Elle est plus avancée que semble le penser le gouvernement. Les Français savent que les prix de l’énergie vont augmenter et qu’il nous faut réduire les consommations. Ils considèrent que ce n’est pas un drame, mais pensent aussi que tout l’effort ne doit pas peser sur leurs épaules : ils attendent beaucoup des entreprises pour leur proposer des solutions et de l’Etat pour organiser cette transition et se montrer lui-même exemplaire. Les Français sont évidemment préoccupés en premier lieu par le pouvoir d’achat et l’emploi, mais ils perçoivent aussi que la transition énergétique peut être une opportunité sur ce plan. C’est ce qu’ont montré les débats citoyens organisés dans le cadre du débat sur la transition énergétique.

Quels sont les points principaux à retenir de ce débat ?

La rénovation thermique des bâtiments existants constitue l’enjeu principal. Il faut mettre en place une véritable logique de filière, en professionnalisant les acteurs. Il faut aussi apporter des financements, à la fois simples d’accès et attractifs en termes de taux : aujourd’hui, les prêts pour la rénovation thermique sont assimilés à des prêts à la consommation et donc beaucoup plus coûteux que les prêts immobiliers. Il faut, enfin, aider en priorité les 4 millions de ménages en situation de précarité énergétique et régler ainsi d’un coup un problème social et un problème écologique. Au-delà se pose surtout la question d’obligations de rénovation à la revente ou à la location des logements. On peut imaginer l’introduction de bonus-malus comme pour les automobiles.

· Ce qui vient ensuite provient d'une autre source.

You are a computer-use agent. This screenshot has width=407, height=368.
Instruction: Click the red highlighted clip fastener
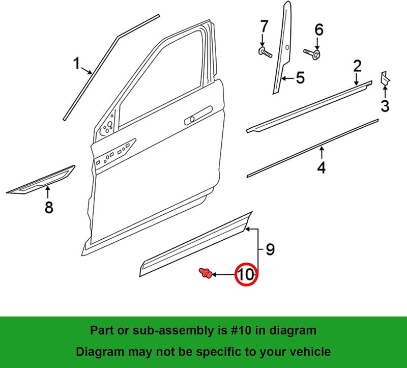click(206, 273)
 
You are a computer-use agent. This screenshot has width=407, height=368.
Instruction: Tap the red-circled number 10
click(246, 274)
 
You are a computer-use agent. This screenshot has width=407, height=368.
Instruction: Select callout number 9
click(270, 249)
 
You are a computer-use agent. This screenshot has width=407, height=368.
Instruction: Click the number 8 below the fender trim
click(49, 207)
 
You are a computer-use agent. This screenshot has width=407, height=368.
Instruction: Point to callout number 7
click(264, 26)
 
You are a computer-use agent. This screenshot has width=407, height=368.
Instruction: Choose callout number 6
click(319, 30)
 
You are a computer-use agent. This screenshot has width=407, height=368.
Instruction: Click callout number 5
click(300, 78)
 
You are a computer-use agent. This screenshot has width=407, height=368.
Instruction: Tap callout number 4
click(322, 167)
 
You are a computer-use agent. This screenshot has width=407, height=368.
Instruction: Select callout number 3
click(385, 106)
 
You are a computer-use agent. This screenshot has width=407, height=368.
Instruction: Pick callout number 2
click(358, 66)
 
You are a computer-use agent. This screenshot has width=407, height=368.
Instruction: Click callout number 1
click(76, 64)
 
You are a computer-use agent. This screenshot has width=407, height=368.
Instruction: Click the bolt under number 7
click(265, 52)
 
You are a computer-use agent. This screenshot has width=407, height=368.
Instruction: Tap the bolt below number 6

Concernant la mobilité, la conception de voitures à deux litres au 100 est une priorité, mais il faut aussi remplir les automobiles : on ne peut pas continuer à déplacer ainsi plus d’une tonne avec seulement 1,3 personne à bord en moyenne. Du côté des transports collectifs, il faut surtout faire fonctionner correctement l’infrastructure ferroviaire existante et développer les liaisons par cars dans les zones rurales et périurbaines. Enfin, sur le plan du mix énergétique, l’essentiel est de se doter d’une trajectoire ambitieuse de décarbonisation de notre énergie pour permettre aux acteurs d’investir dans un cadre stable et prévisible.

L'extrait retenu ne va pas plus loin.